Basin Evolution

Roy W. Schlische, Co-Leader, Rutgers University, Piscataway, NJ, USA Martha O. Withjack, Co-Leader, Mobil Technology Company, Dallas, TX, USA
James A. Austin, University of Texas-Austin, Austin, TX, USA
David E. Brown, Canada--Nova Scotia Offshore Petroleum Board, Halifax, N.S., Canada
Juan Contreras, CICESE, Ensenada, B.C., Mexico
Elizabeth Gierlowski-Kordesch, Ohio University, Athens, OH, USA
Lubamir F. Jansa, Dalhousie University, Halifax, N.S., Canada
Maryanne L. Malinconico, L-DEO, Columbia University, Palisades, NY, USA
Joseph P. Smoot, U.S. Geological Survey, Reston, VA, USA
Robert P. Wintsch, Indiana University, Bloomington, IN, USA

 

Science Issues

The most important science question to be addressed by a coring transect of Pangea is: What are the processes and products of the amalgamation and breakup of a supercontinent? Within the realm of tectonics and basin evolution, our breakout group identified two important issues: the first concerns the evolution of rift basins and rift zones; the second deals with the rift-drift transition.
########
Given task: Rewrite the basin evolution text, starting with "Science Issues" and going on through "the rift-drift transition.", with "working group" in place of "breakout group".

Data section:
########
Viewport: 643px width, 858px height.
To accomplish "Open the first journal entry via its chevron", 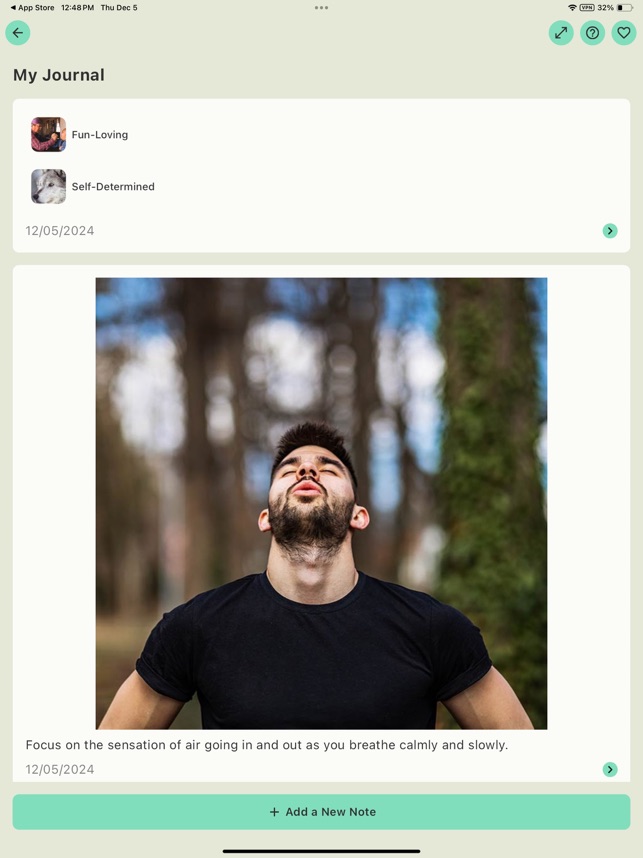I will (x=610, y=230).
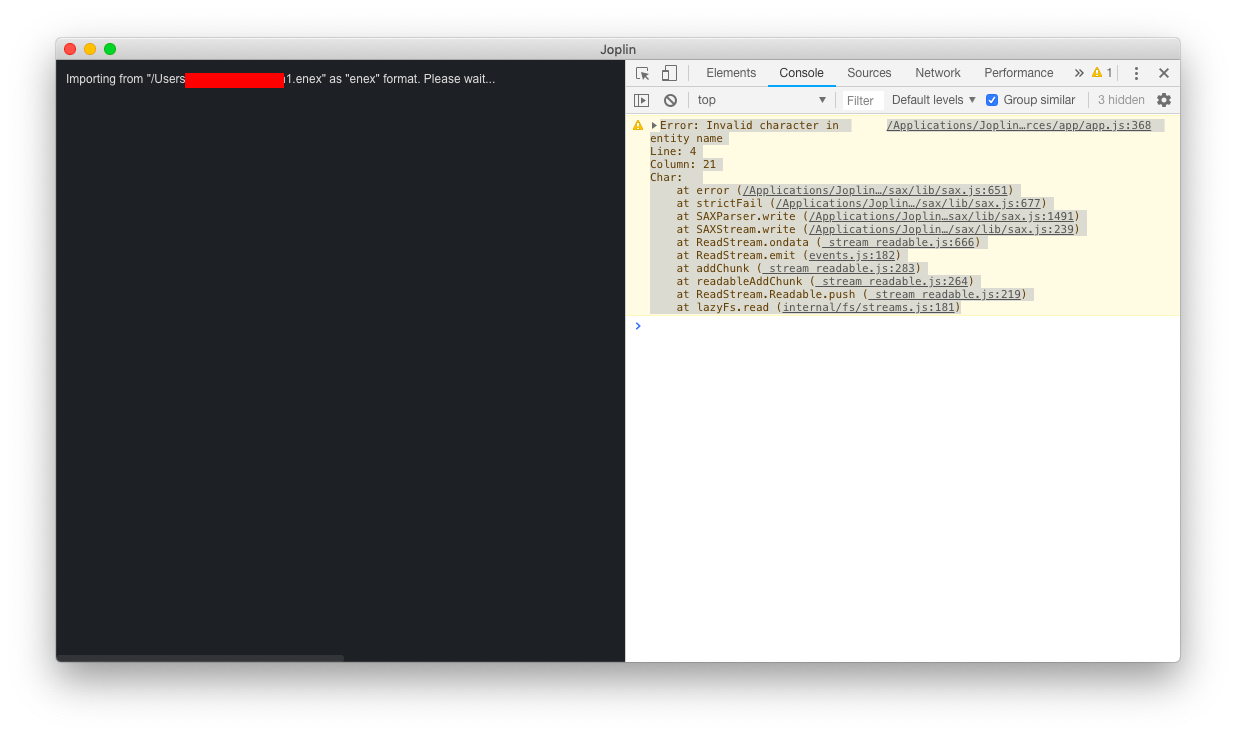
Task: Open the three-dot DevTools customization menu
Action: (x=1136, y=72)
########
The solution:
Science Issues

The most important science question to be addressed by a coring transect of Pangea is: What are the processes and products of the amalgamation and breakup of a supercontinent? Within the realm of tectonics and basin evolution, our working group identified two important issues: the first concerns the evolution of rift basins and rift zones; the second deals with the rift-drift transition.